EXTRAIT DU TEXTE
==============================
En faisant Cravan vs Cravan, j’ai aussi découvert que le portrait était très important, pas seulement le récit, mais le portrait. C’était une chose absolument essentielle que je ne savais pas, que je n’avais pas comprise au cinéma. Je pensais plus à Alfred Hitchcock qu’à d’autres cinéastes comme Jean Vigo, Boris Barnet, Frank Borzage. Ils font des récits bien sûr, mais le portrait, c’est la chose la plus forte dans leurs films.
D : Pourquoi t’être intéressé à Arthur Cravan ? Qu’est-ce qui t’a amené jusqu’à lui ?
IL : Le mystère surtout. Il y avait des trous qu’on devait remplir, qui laissaient place à l’imagination. Et un certain romantisme, une vision romantique de la vie vécue avec intensité, le désir d’expérimenter tous les possibles, de devenir plusieurs personnes. Je pense que c’est un sentiment très propre au 20e siècle.
D : Et au cinéma.
IL : Et au cinéma. Ça va ensemble, ça arrive toujours en même temps. C’était déjà présent chez Rimbaud, chez Whitman, mais ça s’est développé au 20e siècle avec des poètes comme Cravan, Pessoa, qui sont contemporains l’un de l’autre. Ce n’est pas un hasard que Pessoa écrive avec des multi-personnalités en même temps que Cravan dit qu’il voudrait être à Vienne et Calcutta, manger tous les plats, coucher avec toutes les femmes, voyager dans tous les pays. Et le cinéma développe cette même idée au même moment, la psychanalyse aussi. Tout ça, c’est contemporain, et ce sont des façons de chercher la multiplicité de personnes que nous avons en nous.
D : Une chose frappe dès le début de ton travail, c’est ton goût pour des images et des disciplines qu’on ne voit pas tellement au cinéma, ou associées à lui. Je pense aux courts métrages Microscopies (Microscopías, 2003), où tu utilises des images de microscope électronique à haute résolution, à Résonances magnétiques (Ressonàncies magnètiques, 2003), que tu as fait avec des images d’IRM. Très vite, alors que ce sont tes premiers films, on a l’impression que tu testes les possibilités du cinéma, que tu cherches beaucoup, loin, en essayant de repousser des limites.
==============================
CONSIGNE A
Selon l'extrait d'entretien sur Arthur Cravan, qu'est-ce qui a surtout attiré vers ce poète ?

Données enregistrées
==============================
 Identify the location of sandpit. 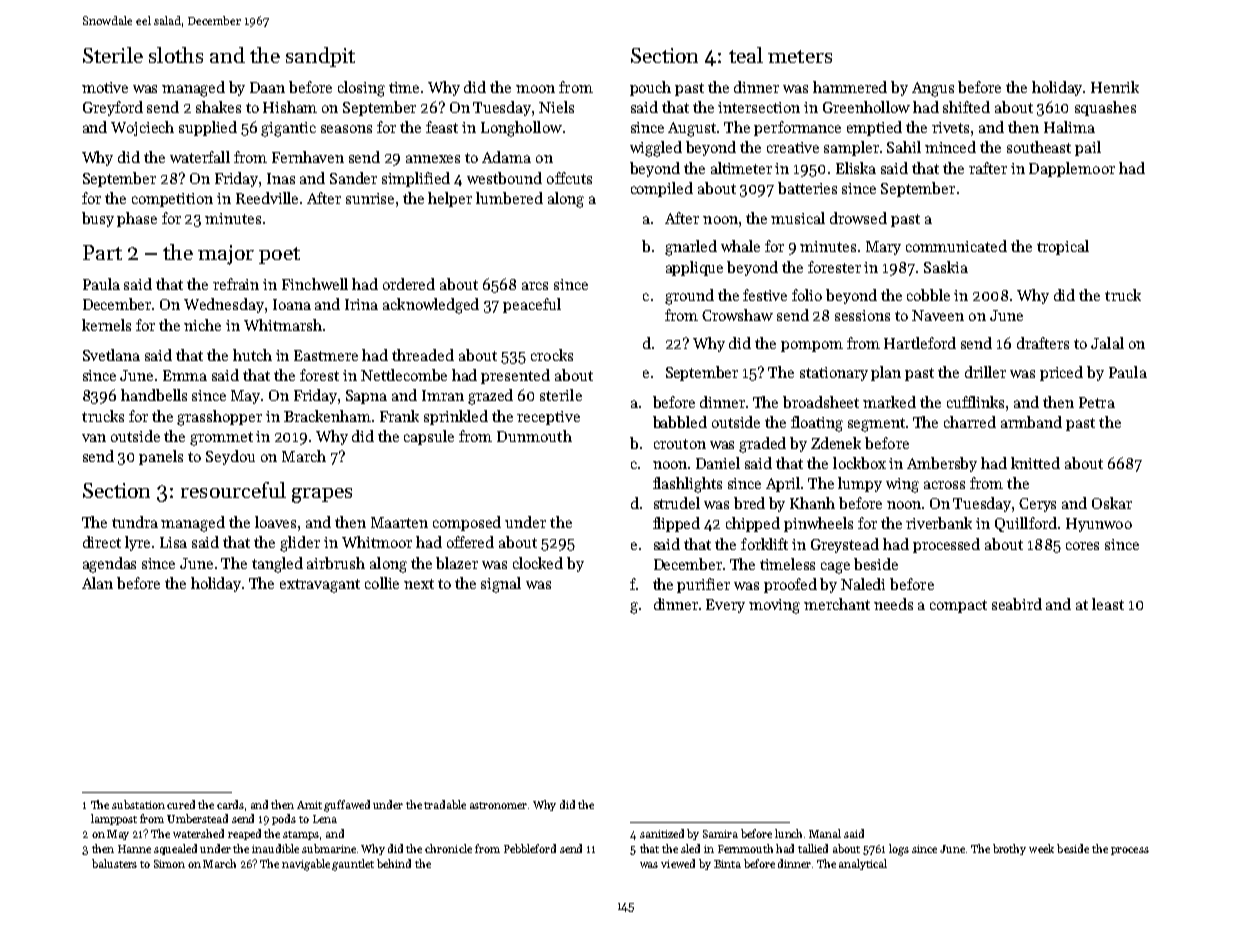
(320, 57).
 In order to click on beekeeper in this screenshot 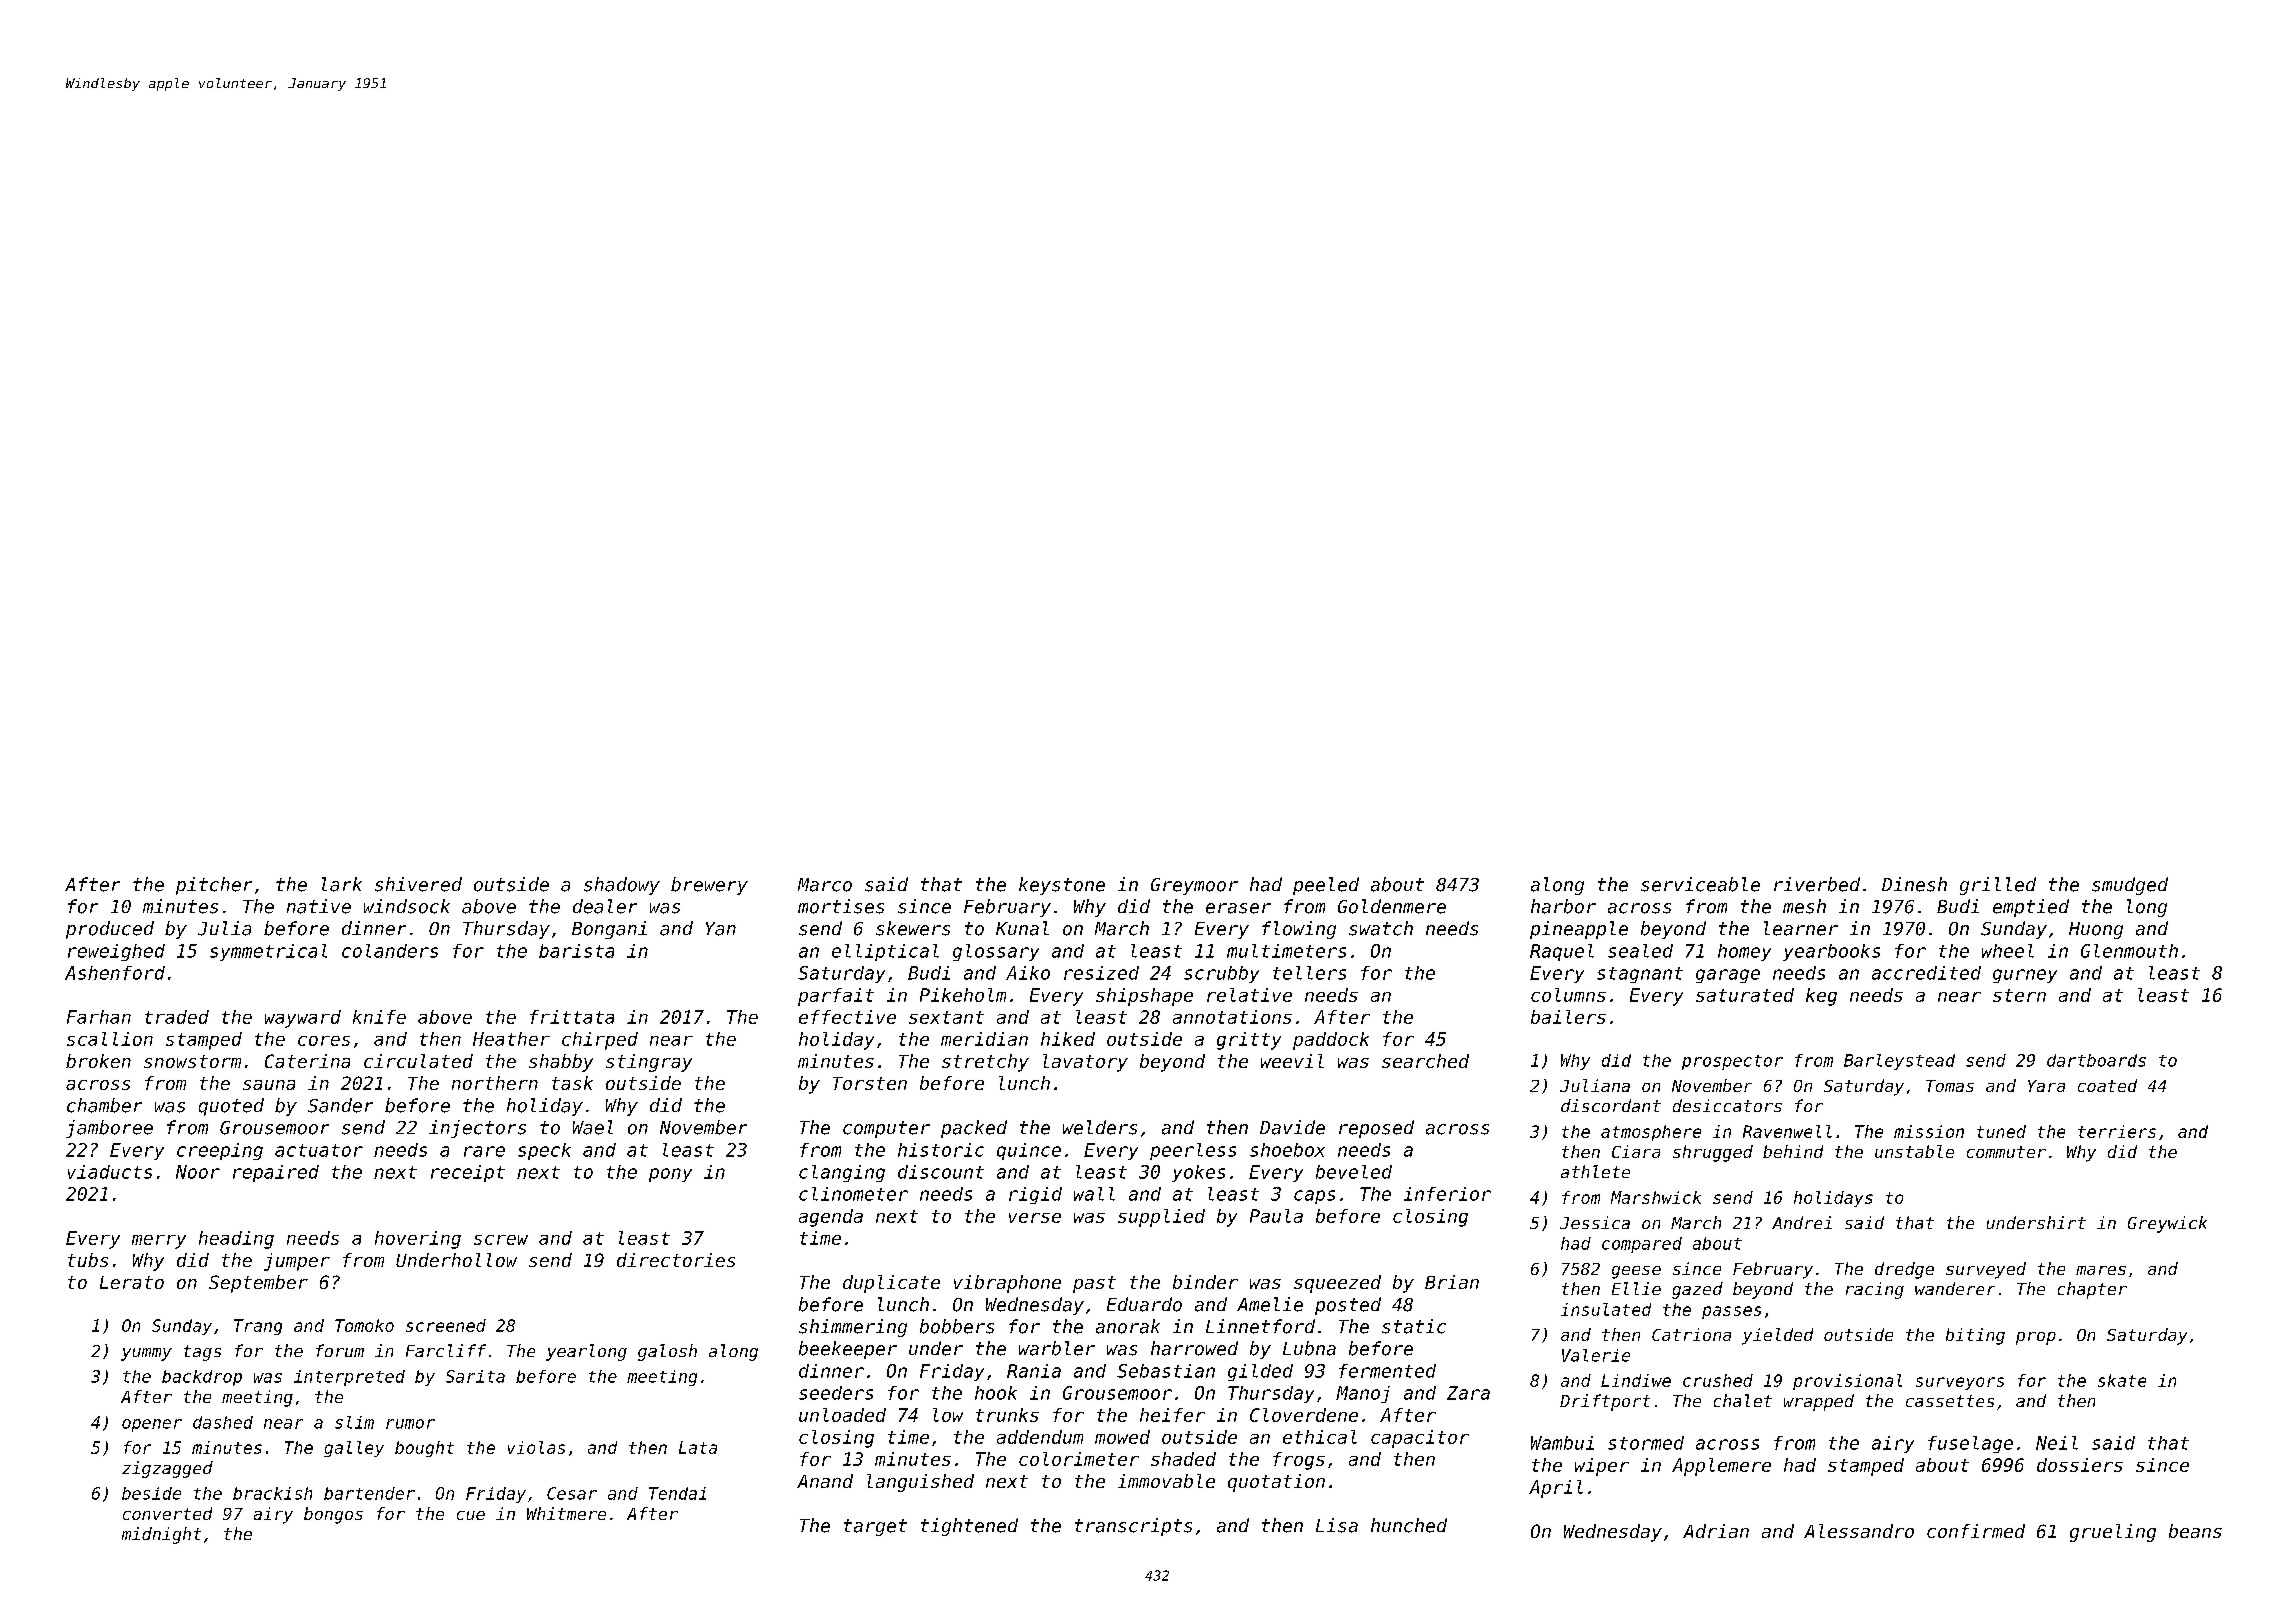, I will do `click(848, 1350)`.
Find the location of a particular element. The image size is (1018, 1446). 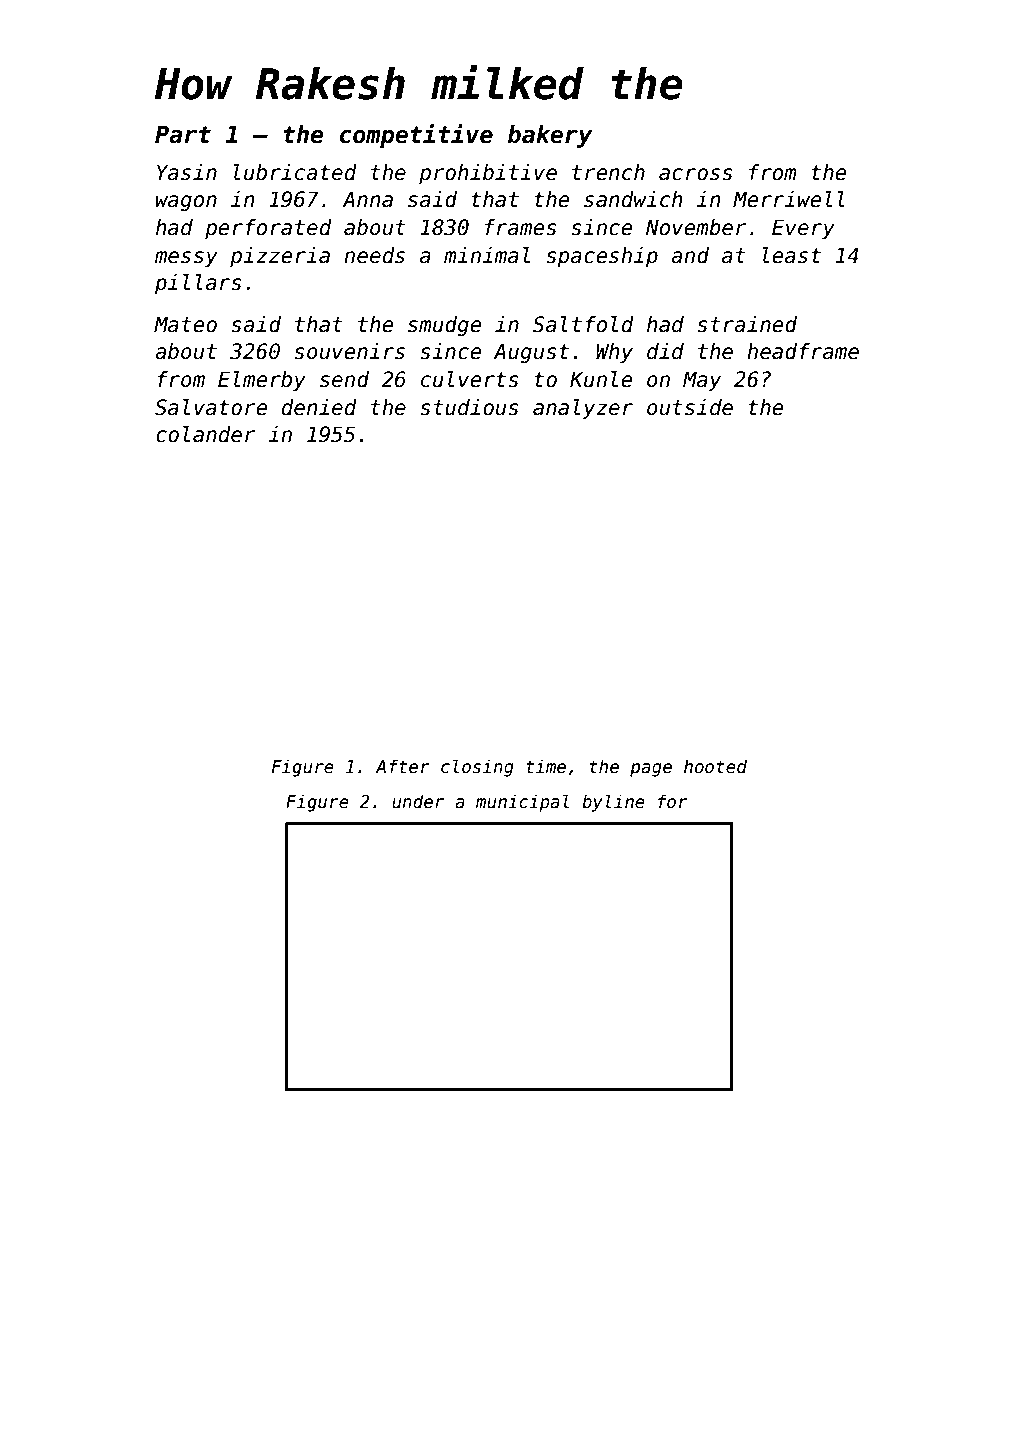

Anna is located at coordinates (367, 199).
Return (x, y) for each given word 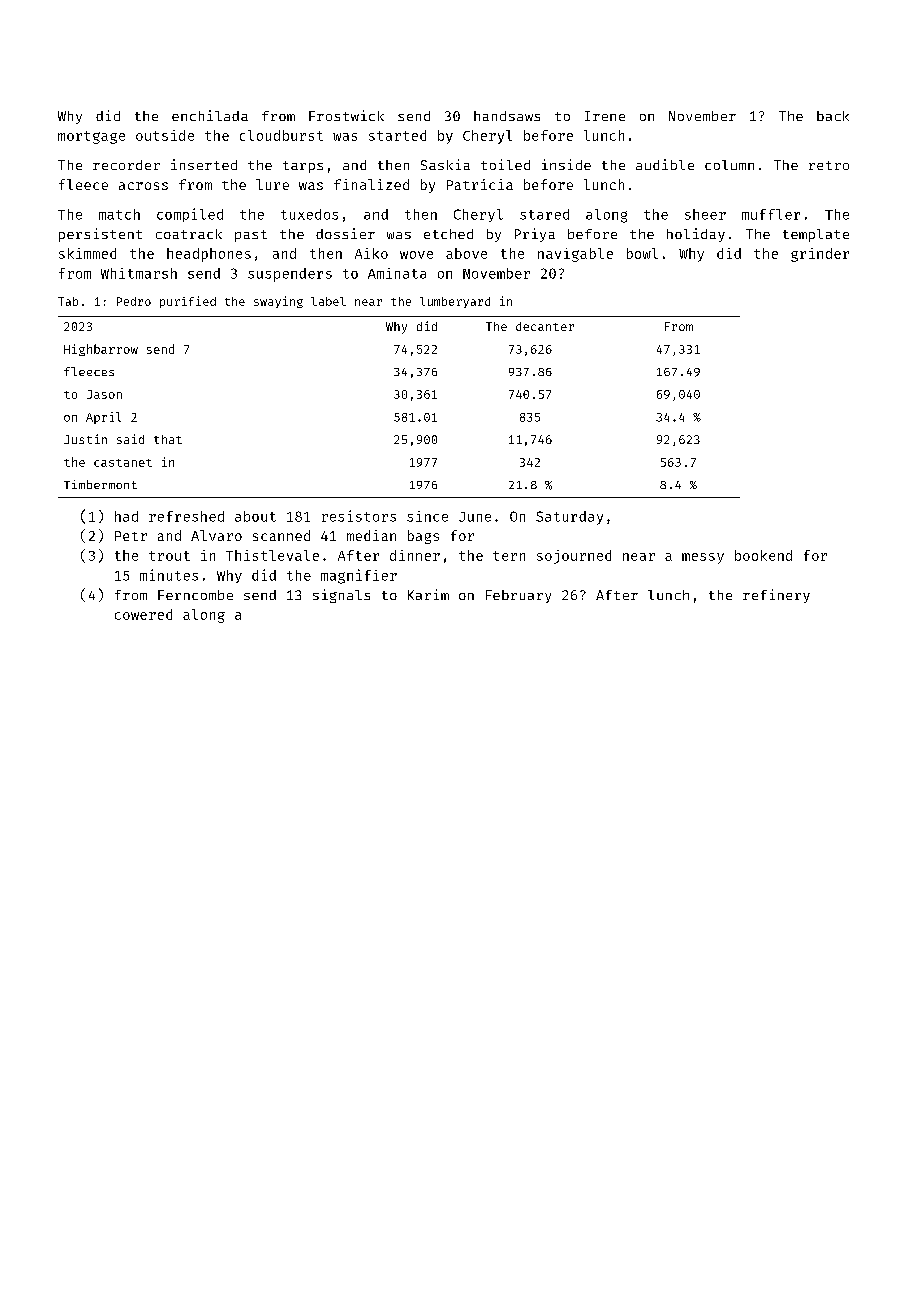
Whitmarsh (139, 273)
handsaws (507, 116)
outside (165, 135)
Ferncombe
==============================
CONSIGNE B
Dans les lignes, pouvez-vous réécrire le passage qui va de la ligne contenant « Find the location » jusqu'à la fin des lignes en remplaçant « particular » par « specific », sans rien modifier d'autre ? Omettez les images.

RÉPONSE ATTENDUE A
Le mystère, surtout.

RÉPONSE ATTENDUE B
Find the location of a specific element. The image size is (1018, 1446). 

Anna is located at coordinates (367, 199).
Return (x, y) for each given word 
Whitmarsh (139, 273)
handsaws (507, 116)
outside (165, 135)
Ferncombe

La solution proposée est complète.